Task requirements =>
Only an exact copy of every record counts as an answer.
== Data for the task
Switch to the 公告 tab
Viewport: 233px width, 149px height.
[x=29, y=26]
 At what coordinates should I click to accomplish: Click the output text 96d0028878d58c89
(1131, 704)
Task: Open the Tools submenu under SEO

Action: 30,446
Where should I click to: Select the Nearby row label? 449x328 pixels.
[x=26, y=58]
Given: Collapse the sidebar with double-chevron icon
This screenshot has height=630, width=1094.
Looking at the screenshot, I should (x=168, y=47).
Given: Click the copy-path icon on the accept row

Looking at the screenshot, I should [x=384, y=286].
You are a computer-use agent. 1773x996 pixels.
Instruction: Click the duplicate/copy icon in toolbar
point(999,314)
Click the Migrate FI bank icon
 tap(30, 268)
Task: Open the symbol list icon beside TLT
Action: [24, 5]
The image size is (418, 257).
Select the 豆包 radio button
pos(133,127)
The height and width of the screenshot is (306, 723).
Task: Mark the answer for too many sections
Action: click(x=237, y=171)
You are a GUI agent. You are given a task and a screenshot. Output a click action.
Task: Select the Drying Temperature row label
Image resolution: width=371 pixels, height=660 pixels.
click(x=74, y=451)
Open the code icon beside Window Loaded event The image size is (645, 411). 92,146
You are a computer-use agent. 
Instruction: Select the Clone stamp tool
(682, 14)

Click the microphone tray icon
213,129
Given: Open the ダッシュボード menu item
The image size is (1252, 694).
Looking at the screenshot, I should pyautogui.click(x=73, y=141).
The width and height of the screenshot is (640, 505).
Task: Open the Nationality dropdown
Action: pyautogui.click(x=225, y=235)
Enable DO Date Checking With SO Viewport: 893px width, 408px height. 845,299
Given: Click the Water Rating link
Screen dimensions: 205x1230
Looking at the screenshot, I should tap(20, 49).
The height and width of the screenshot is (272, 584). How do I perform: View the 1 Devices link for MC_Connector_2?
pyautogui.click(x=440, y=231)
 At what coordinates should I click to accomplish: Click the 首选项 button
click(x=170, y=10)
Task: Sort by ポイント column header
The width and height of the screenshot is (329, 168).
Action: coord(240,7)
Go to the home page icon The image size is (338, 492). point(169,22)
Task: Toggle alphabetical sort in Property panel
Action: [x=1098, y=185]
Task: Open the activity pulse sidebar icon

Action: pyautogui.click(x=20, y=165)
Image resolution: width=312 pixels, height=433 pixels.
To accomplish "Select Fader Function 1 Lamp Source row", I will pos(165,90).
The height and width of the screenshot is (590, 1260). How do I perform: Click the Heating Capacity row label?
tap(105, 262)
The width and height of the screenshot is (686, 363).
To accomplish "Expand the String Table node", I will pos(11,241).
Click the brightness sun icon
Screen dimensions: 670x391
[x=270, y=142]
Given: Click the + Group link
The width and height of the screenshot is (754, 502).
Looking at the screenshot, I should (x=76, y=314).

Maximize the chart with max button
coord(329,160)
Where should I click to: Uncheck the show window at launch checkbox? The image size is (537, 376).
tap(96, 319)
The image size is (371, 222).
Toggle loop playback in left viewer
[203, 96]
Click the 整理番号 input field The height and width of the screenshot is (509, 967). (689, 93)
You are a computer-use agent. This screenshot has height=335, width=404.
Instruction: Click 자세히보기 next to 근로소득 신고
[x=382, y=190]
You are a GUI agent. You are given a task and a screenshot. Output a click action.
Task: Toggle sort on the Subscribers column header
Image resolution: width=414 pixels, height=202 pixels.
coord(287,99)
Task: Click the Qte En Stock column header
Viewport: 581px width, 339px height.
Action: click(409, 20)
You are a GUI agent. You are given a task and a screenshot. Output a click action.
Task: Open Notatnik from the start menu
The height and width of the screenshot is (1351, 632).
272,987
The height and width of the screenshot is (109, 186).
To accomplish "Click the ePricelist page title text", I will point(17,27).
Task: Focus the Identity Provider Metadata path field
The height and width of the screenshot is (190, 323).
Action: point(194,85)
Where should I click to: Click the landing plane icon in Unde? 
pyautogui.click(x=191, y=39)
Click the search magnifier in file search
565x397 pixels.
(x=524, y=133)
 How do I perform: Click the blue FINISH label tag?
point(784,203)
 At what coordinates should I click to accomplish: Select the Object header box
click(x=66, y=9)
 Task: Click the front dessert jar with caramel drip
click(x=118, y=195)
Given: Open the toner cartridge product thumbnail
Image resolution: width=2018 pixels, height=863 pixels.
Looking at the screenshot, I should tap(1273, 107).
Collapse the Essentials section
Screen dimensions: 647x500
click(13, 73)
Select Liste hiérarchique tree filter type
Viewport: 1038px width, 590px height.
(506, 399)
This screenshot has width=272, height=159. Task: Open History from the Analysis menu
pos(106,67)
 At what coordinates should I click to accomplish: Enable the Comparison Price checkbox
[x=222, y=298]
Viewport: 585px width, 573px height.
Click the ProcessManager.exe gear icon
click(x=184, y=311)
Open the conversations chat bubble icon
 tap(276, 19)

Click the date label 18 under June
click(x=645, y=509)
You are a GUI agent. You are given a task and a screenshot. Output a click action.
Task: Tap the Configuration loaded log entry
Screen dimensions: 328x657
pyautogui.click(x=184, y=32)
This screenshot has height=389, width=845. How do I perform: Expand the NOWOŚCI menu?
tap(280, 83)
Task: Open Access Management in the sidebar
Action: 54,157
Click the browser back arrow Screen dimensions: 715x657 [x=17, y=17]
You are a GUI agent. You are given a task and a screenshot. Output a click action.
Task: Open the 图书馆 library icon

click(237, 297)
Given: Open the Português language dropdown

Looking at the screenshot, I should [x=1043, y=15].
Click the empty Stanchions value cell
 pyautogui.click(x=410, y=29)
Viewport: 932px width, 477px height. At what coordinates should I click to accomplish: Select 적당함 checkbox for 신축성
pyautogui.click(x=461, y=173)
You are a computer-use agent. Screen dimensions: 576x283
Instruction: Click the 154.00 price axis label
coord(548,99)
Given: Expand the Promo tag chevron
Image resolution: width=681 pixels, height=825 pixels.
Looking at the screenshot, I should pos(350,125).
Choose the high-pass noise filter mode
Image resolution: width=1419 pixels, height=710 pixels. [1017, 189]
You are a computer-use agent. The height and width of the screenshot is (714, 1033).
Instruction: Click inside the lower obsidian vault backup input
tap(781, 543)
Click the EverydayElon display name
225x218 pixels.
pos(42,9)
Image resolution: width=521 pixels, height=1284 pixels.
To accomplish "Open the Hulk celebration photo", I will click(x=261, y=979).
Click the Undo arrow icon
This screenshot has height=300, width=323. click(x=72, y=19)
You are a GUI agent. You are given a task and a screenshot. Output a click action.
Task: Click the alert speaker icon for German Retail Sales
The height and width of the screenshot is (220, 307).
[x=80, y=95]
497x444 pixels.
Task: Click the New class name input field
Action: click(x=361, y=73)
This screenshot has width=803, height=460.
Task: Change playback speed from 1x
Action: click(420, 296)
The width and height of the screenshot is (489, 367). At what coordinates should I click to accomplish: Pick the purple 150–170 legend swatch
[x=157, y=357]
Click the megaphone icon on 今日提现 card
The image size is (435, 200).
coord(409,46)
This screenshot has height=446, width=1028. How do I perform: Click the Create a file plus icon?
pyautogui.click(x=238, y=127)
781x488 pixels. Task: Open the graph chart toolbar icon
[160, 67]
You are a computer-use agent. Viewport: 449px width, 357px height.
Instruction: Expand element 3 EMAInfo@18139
====
Exercise response =>
Switch to the 公告 tab
Viewport: 233px width, 149px height.
[x=29, y=26]
 At what coordinates should I click to accomplish: Click the output text 96d0028878d58c89
(1131, 704)
Task: Open the Tools submenu under SEO

Action: 30,446
Where should I click to: Select the Nearby row label? 449x328 pixels.
[x=26, y=58]
Given: Collapse the sidebar with double-chevron icon
This screenshot has height=630, width=1094.
Looking at the screenshot, I should (x=168, y=47).
Given: Click the copy-path icon on the accept row

Looking at the screenshot, I should [x=384, y=286].
You are a computer-use agent. 1773x996 pixels.
Instruction: Click the duplicate/copy icon in toolbar
point(999,314)
Click the Migrate FI bank icon
 tap(30, 268)
Task: Open the symbol list icon beside TLT
Action: [24, 5]
The image size is (418, 257).
Select the 豆包 radio button
pos(133,127)
The height and width of the screenshot is (306, 723).
Task: Mark the answer for too many sections
Action: click(x=237, y=171)
You are a GUI agent. You are given a task and a screenshot. Output a click action.
Task: Select the Drying Temperature row label
Image resolution: width=371 pixels, height=660 pixels.
click(x=74, y=451)
Open the code icon beside Window Loaded event The image size is (645, 411). 92,146
You are a computer-use agent. 
Instruction: Select the Clone stamp tool
(682, 14)

Click the microphone tray icon
213,129
Given: Open the ダッシュボード menu item
The image size is (1252, 694).
Looking at the screenshot, I should pyautogui.click(x=73, y=141).
The width and height of the screenshot is (640, 505).
Task: Open the Nationality dropdown
Action: pyautogui.click(x=225, y=235)
Enable DO Date Checking With SO Viewport: 893px width, 408px height. 845,299
Given: Click the Water Rating link
Screen dimensions: 205x1230
Looking at the screenshot, I should tap(20, 49).
The height and width of the screenshot is (272, 584). How do I perform: View the 1 Devices link for MC_Connector_2?
pyautogui.click(x=440, y=231)
 At what coordinates should I click to accomplish: Click the 首选项 button
click(x=170, y=10)
Task: Sort by ポイント column header
The width and height of the screenshot is (329, 168).
Action: coord(240,7)
Go to the home page icon The image size is (338, 492). point(169,22)
Task: Toggle alphabetical sort in Property panel
Action: [x=1098, y=185]
Task: Open the activity pulse sidebar icon

Action: pyautogui.click(x=20, y=165)
Image resolution: width=312 pixels, height=433 pixels.
To accomplish "Select Fader Function 1 Lamp Source row", I will pos(165,90).
The height and width of the screenshot is (590, 1260). How do I perform: Click the Heating Capacity row label?
tap(105, 262)
The width and height of the screenshot is (686, 363).
To accomplish "Expand the String Table node", I will pos(11,241).
Click the brightness sun icon
Screen dimensions: 670x391
[x=270, y=142]
Given: Click the + Group link
The width and height of the screenshot is (754, 502).
Looking at the screenshot, I should (x=76, y=314).

Maximize the chart with max button
coord(329,160)
Where should I click to: Uncheck the show window at launch checkbox? The image size is (537, 376).
tap(96, 319)
The image size is (371, 222).
Toggle loop playback in left viewer
[203, 96]
Click the 整理番号 input field The height and width of the screenshot is (509, 967). (689, 93)
You are a computer-use agent. This screenshot has height=335, width=404.
Instruction: Click 자세히보기 next to 근로소득 신고
[x=382, y=190]
You are a GUI agent. You are given a task and a screenshot. Output a click action.
Task: Toggle sort on the Subscribers column header
Image resolution: width=414 pixels, height=202 pixels.
coord(287,99)
Task: Click the Qte En Stock column header
Viewport: 581px width, 339px height.
Action: click(409, 20)
You are a GUI agent. You are given a task and a screenshot. Output a click action.
Task: Open Notatnik from the start menu
The height and width of the screenshot is (1351, 632).
272,987
The height and width of the screenshot is (109, 186).
To accomplish "Click the ePricelist page title text", I will point(17,27).
Task: Focus the Identity Provider Metadata path field
The height and width of the screenshot is (190, 323).
Action: point(194,85)
Where should I click to: Click the landing plane icon in Unde? 
pyautogui.click(x=191, y=39)
Click the search magnifier in file search
565x397 pixels.
(x=524, y=133)
 How do I perform: Click the blue FINISH label tag?
point(784,203)
 At what coordinates should I click to accomplish: Select the Object header box
click(x=66, y=9)
 Task: Click the front dessert jar with caramel drip
click(x=118, y=195)
Given: Open the toner cartridge product thumbnail
Image resolution: width=2018 pixels, height=863 pixels.
Looking at the screenshot, I should tap(1273, 107).
Collapse the Essentials section
Screen dimensions: 647x500
click(13, 73)
Select Liste hiérarchique tree filter type
Viewport: 1038px width, 590px height.
(506, 399)
This screenshot has width=272, height=159. Task: Open History from the Analysis menu
pos(106,67)
 At what coordinates should I click to accomplish: Enable the Comparison Price checkbox
[x=222, y=298]
Viewport: 585px width, 573px height.
Click the ProcessManager.exe gear icon
click(x=184, y=311)
Open the conversations chat bubble icon
 tap(276, 19)

Click the date label 18 under June
click(x=645, y=509)
You are a GUI agent. You are given a task and a screenshot. Output a click action.
Task: Tap the Configuration loaded log entry
Screen dimensions: 328x657
pyautogui.click(x=184, y=32)
This screenshot has height=389, width=845. How do I perform: Expand the NOWOŚCI menu?
tap(280, 83)
Task: Open Access Management in the sidebar
Action: 54,157
Click the browser back arrow Screen dimensions: 715x657 [x=17, y=17]
You are a GUI agent. You are given a task and a screenshot. Output a click action.
Task: Open the 图书馆 library icon

click(237, 297)
Given: Open the Português language dropdown

Looking at the screenshot, I should [x=1043, y=15].
Click the empty Stanchions value cell
 pyautogui.click(x=410, y=29)
Viewport: 932px width, 477px height. At what coordinates should I click to accomplish: Select 적당함 checkbox for 신축성
pyautogui.click(x=461, y=173)
You are a computer-use agent. Screen dimensions: 576x283
Instruction: Click the 154.00 price axis label
coord(548,99)
Given: Expand the Promo tag chevron
Image resolution: width=681 pixels, height=825 pixels.
Looking at the screenshot, I should pos(350,125).
Choose the high-pass noise filter mode
Image resolution: width=1419 pixels, height=710 pixels. [1017, 189]
You are a computer-use agent. The height and width of the screenshot is (714, 1033).
Instruction: Click inside the lower obsidian vault backup input
tap(781, 543)
Click the EverydayElon display name
225x218 pixels.
pos(42,9)
Image resolution: width=521 pixels, height=1284 pixels.
To accomplish "Open the Hulk celebration photo", I will click(x=261, y=979).
Click the Undo arrow icon
This screenshot has height=300, width=323. click(x=72, y=19)
You are a GUI agent. You are given a task and a screenshot. Output a click action.
Task: Click the alert speaker icon for German Retail Sales
The height and width of the screenshot is (220, 307).
[x=80, y=95]
497x444 pixels.
Task: Click the New class name input field
Action: click(x=361, y=73)
This screenshot has width=803, height=460.
Task: Change playback speed from 1x
Action: click(420, 296)
The width and height of the screenshot is (489, 367). At what coordinates should I click to accomplish: Pick the purple 150–170 legend swatch
[x=157, y=357]
Click the megaphone icon on 今日提现 card
The image size is (435, 200).
coord(409,46)
This screenshot has height=446, width=1028. How do I perform: Click the Create a file plus icon?
pyautogui.click(x=238, y=127)
781x488 pixels. Task: Open the graph chart toolbar icon
[160, 67]
You are a computer-use agent. Viewport: 449px width, 357px height.
Instruction: Expand element 3 EMAInfo@18139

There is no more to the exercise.